Opium in ninth century Baghdad

By Selma Tibi

The Pharmaceutical Journal, Vol.271 (2003)

Introduction: Much of what we now know about the medicinal value of opium was already known in antiquity. Produced in Egypt, particularly in Thebes, opium was exported all over the Mediterranean world as opium thebacium and used medicinally by the ancient Egyptians, and in the Hellenistic and Roman times. With the spread of Islam in the seventh century, opium was introduced into India and, much later, in the 13th century, into China, where it was first used as a medicine.
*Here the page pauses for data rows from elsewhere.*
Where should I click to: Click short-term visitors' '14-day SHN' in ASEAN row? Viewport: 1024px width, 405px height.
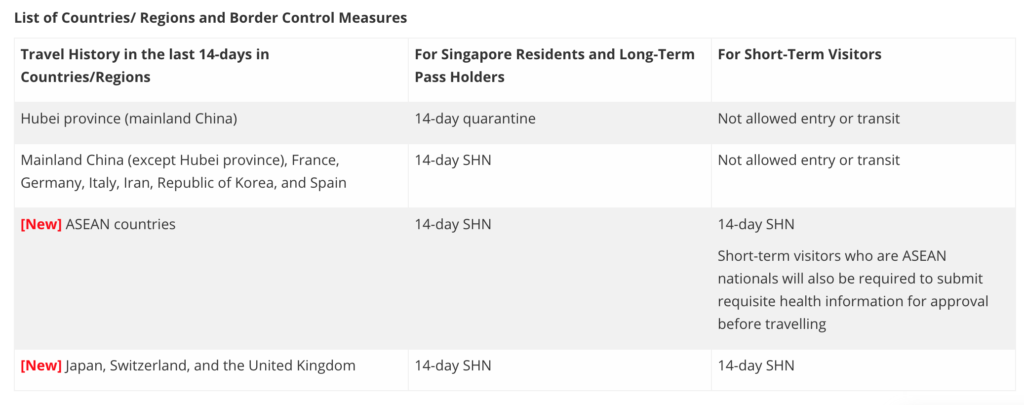tap(755, 225)
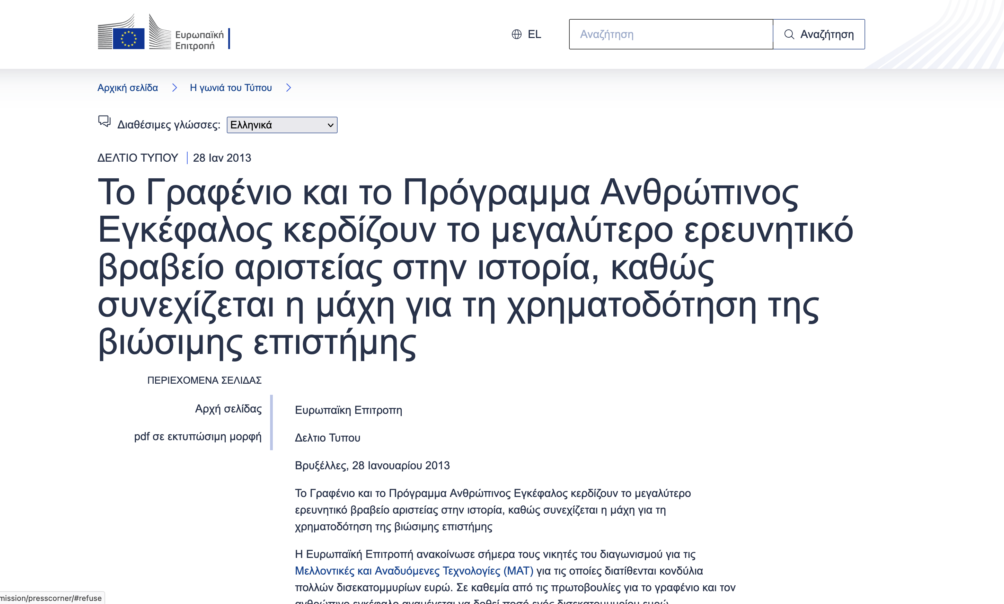The height and width of the screenshot is (604, 1004).
Task: Focus the Αναζήτηση search input field
Action: (x=670, y=34)
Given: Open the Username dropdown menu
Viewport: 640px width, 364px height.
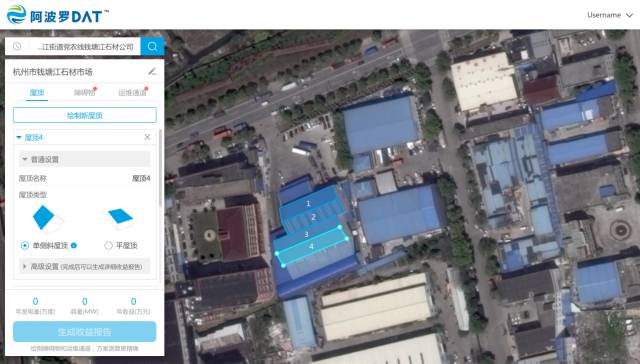Looking at the screenshot, I should [610, 15].
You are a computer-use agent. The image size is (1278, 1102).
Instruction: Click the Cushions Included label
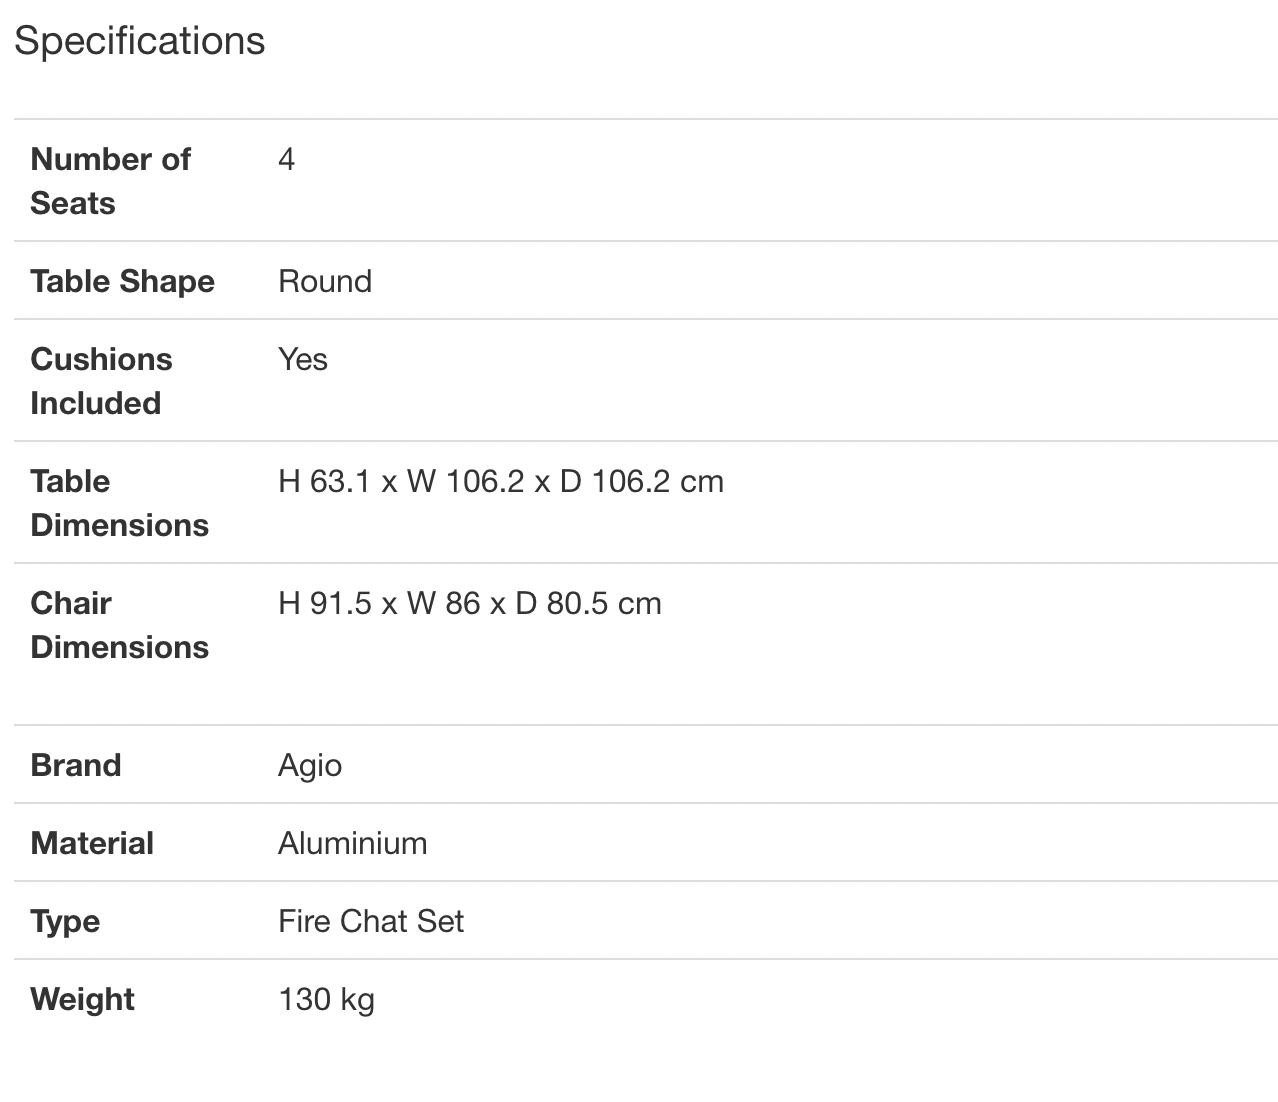(101, 381)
The benefits and dangers of opium were recorded by many Greek and Roman medical authors such as Hippocrares, Dioscorides, Celsus, Galen and Paul of Aegina. They knew, as we do, that nearly all parts of the white poopy, Papaver somniferum L., are pharmacologically active, particularly the unique capsules, from which the juice or latex, opium, is extracted. The word opium is from the Latin for poppy juice and from the Greek word, opion, meaning juice of a plant. The Greek word diacodion means “the drug from the poppy capsule”. In Arabic, the word for opium, taken either immediately from Greek, or through the Persian word abyun, is afyun, while poppy is caled khashkhash – “that which rattles” referring, presumably, to seeds in a dry capsule.

Knowledge of the Graeco-Roman use of opium passed to ninth century Baghdad physicians mainly through translations of the works of Dioscorides and Galen. Dioscorides, from Anazarbus in south-east Turkey, was the first to write detailed accounts of the therapeutic uses of opium. He acquired his name, Greek for “the dendrologist of God”, from his interest in nature; he spent 40 years collecting information on over 1,000 plants, animals and minerals and recorded this in the five books of ‘De materia medica’, which became one of the most influential of medical writings, forming a database of pharmacy for generations after him.